La ruse comme moteur dramaturgique chez Euripide
4L’enquête menée par Ajda Latifses se veut avant tout dramaturgique, pour montrer qu’Euripide explore les multiples facettes de l’ingéniosité humaine « en tant que poète tragique (et non en tant que philosophe ou que sophiste), et avec les moyens proprement dramaturgiques que lui fournit son art » (p. 447). Cette intention est très bien réalisée à partir du troisième chapitre, consacré à l’insertion et à la fonction de la séquence rusée (conception, scène de tromperie, dévoilement) dans l’action dramatique globale. L’autrice analyse d’abord l’articulation entre les scènes de reconnaissance ou de supplication et l’émergence de la mèchanè rusée, pour montrer que la ruse, chez Euripide, n’intervient presque jamais dès le prologue, mais se forge au cours de l’intrigue. Tandis que les scènes de reconnaissance dramatisent, de manière spectaculaire, l’aporie des deux personnages principaux, comme Oreste et sa sœur dans Iphigénie en Tauride, l’élaboration et la mise en œuvre d’un plan rusé réalise les intérêts communs de ces deux personnages nouvellement réunis (p. 140). La supplication et la ruse sont présentées comme deux ressources dramaturgiques permettant à un sujet faible de parvenir à ses fins, qu’il s’agisse d’être sauvé ou de se venger. Tel est le cas de Médée qui, face à Créon, incarne avec ostentation sa faiblesse, s’humilie même, dans une scène que l’autrice décrit comme « une véritable péripétie, où le spectateur a vu Créon causer sa propre perte au moment même où il venait s’en prémunir, et Médée passer de la position de victime passive de l’aporie à celle d’agent actif d’une mèchanè vengeresse » (p. 150). Elle intègre ainsi la scène de supplication rusée à la catégorie aristotélicienne des péripéties, que le philosophe décrit comme un « changement en sens contraire dans les faits qui s’accomplissent, […] selon la vraisemblance ou la nécessité4 ». Ces deux types de schémas, reconnaissance-ruse ou supplication-ruse, présentent le scénario rusé comme l’ultime ressource des cas désespérés.
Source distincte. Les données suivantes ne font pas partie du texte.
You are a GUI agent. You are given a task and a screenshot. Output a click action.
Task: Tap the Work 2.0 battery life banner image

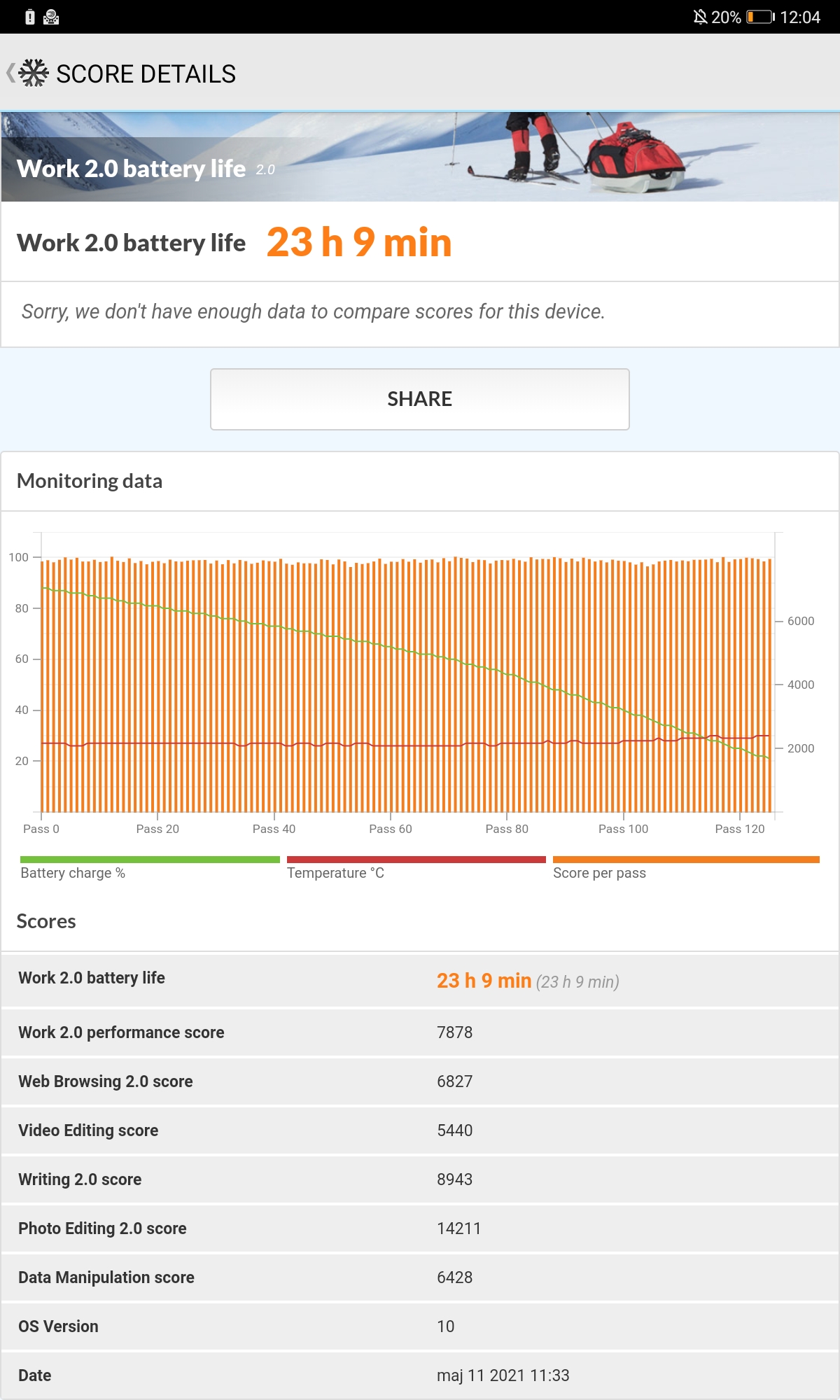coord(420,157)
5L’accent est néanmoins mis sur la plasticité du scénario rusé, ainsi que sur les jeux et variations qu’opère le poète dans un schéma récurrent. À ce titre, les analyses menées sur les dialogues constitués de stichomythies sont particulièrement éclairantes, puisqu’elles soulignent le contraste entre leurs fonctions et leurs modalités, selon qu’il s’agisse de scènes de planification, de tromperie ou de dévoilement de la ruse5. Dans les scènes de planification d’Iphigénie en Tauride ou d’Hélène, les stichomythies opèrent une stricte répartition des rôles discursifs entre les deux interlocuteurs (Iphigénie et Oreste, Hélène et Ménélas) et soulignent le renversement par lequel le personnage féminin s’empare finalement de la fonction de sauveur. À ce stade du scénario rusé, le recours aux stichomythies vise la transparence du propos et la pleine entente entre les interlocuteurs. Dans les scènes de tromperie, les stichomythies offrent une symétrie formelle, mais, dans la réalité, l’échange demeure déséquilibré : dans Hécube, les questions et réactions de la victime, Polymestor, manifestent ainsi son aveuglement et mettent en lumière le jeu d’Hécube pour contrôler le dialogue. Enfin, dans la scène de démystification de la ruse d’Iphigénie à Aulis, dans laquelle le vieux serviteur et confident d’Agamemnon révèle à Clytemnestre le piège meurtrier qui attend sa fille, « le dispositif de la scène en stichomythies, […], confère ainsi à la dupe qui cherche, par ses questions, à comprendre et à éclairer progressivement la situation qui lui échappe, un rôle actif dans sa propre démystification » (p. 380). L’autrice démontre enfin comment Euripide joue avec les codes de sa propre dramaturgie lorsque Dionysos, face à Penthée, utilise la stichomythie caractéristique des scènes de planification pour s’imposer dans le rôle du second planificateur et manipuler sa dupe afin de mettre en œuvre sa vengeance.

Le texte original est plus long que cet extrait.